• EXERCISE INSTRUCTIONS: Set down the lines below, exactly, starting at the one that contains "Open blurred username of Shandong commenter" and stopping at the last line, inclusive. Omit pictures.

BEGIN SOURCE RECORDS

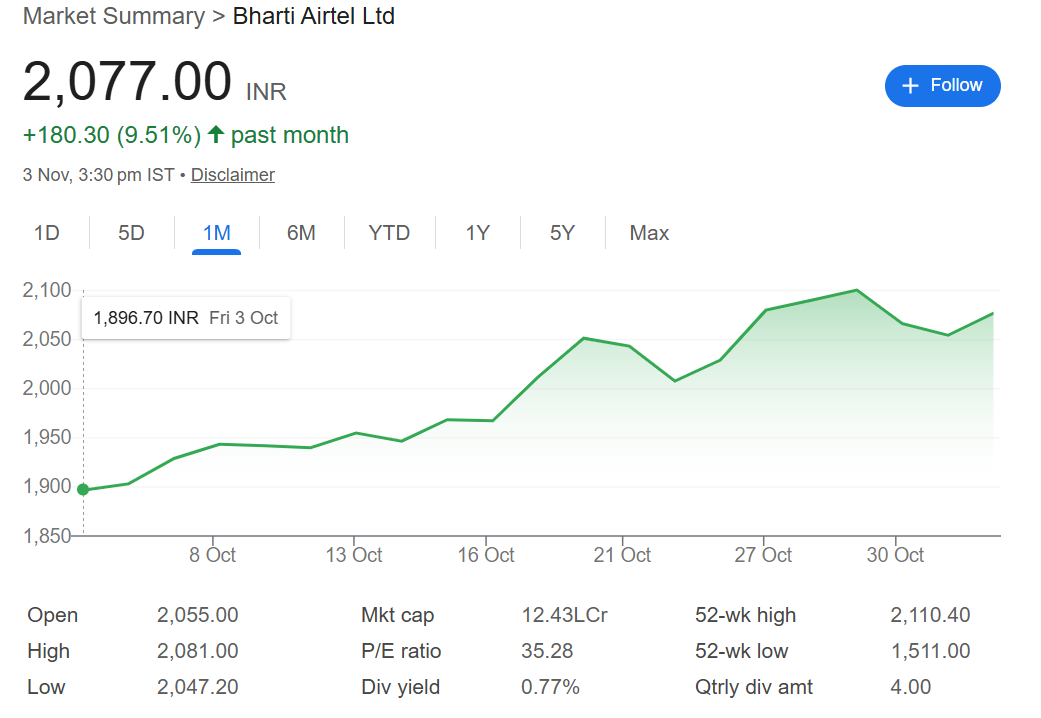Switch to the 5Y chart tab
Image resolution: width=1041 pixels, height=718 pixels.
(x=562, y=233)
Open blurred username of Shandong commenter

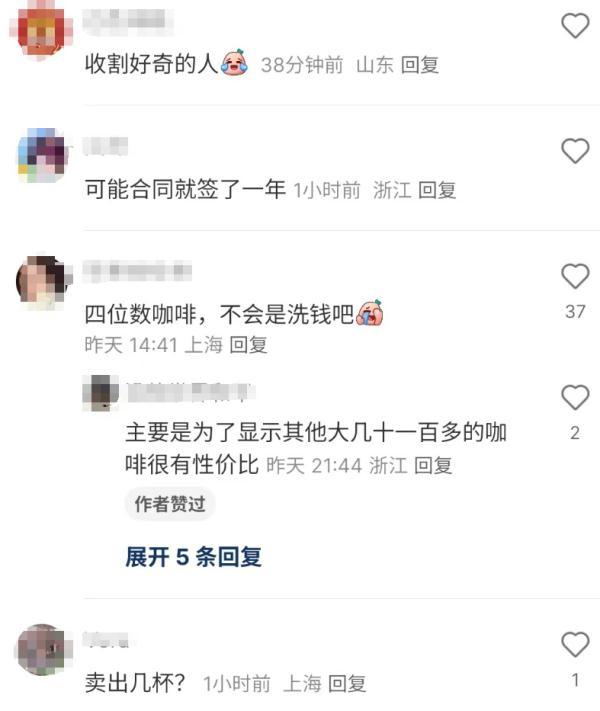pos(127,20)
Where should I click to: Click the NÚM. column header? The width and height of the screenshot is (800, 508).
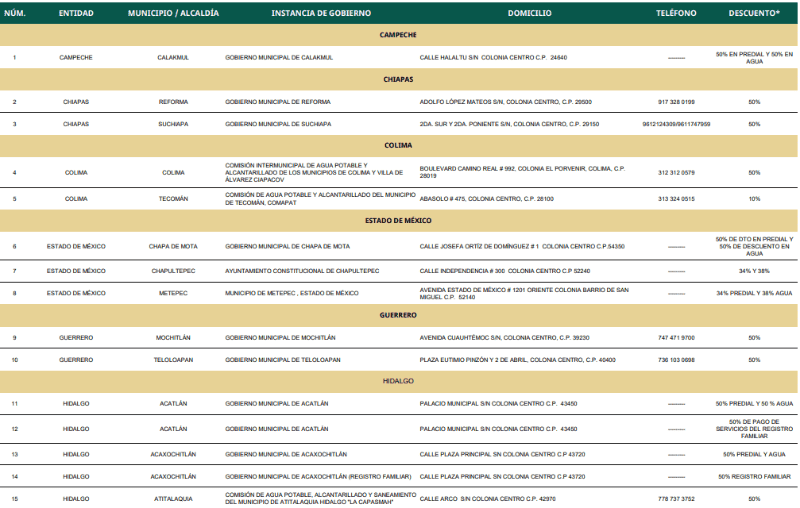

END SOURCE RECORDS

• ANSWER TO THIS PROBLEM:
Open blurred username of Shandong commenter

pos(127,20)
Where should I click to: Click the NÚM. column header? The width and height of the screenshot is (800, 508).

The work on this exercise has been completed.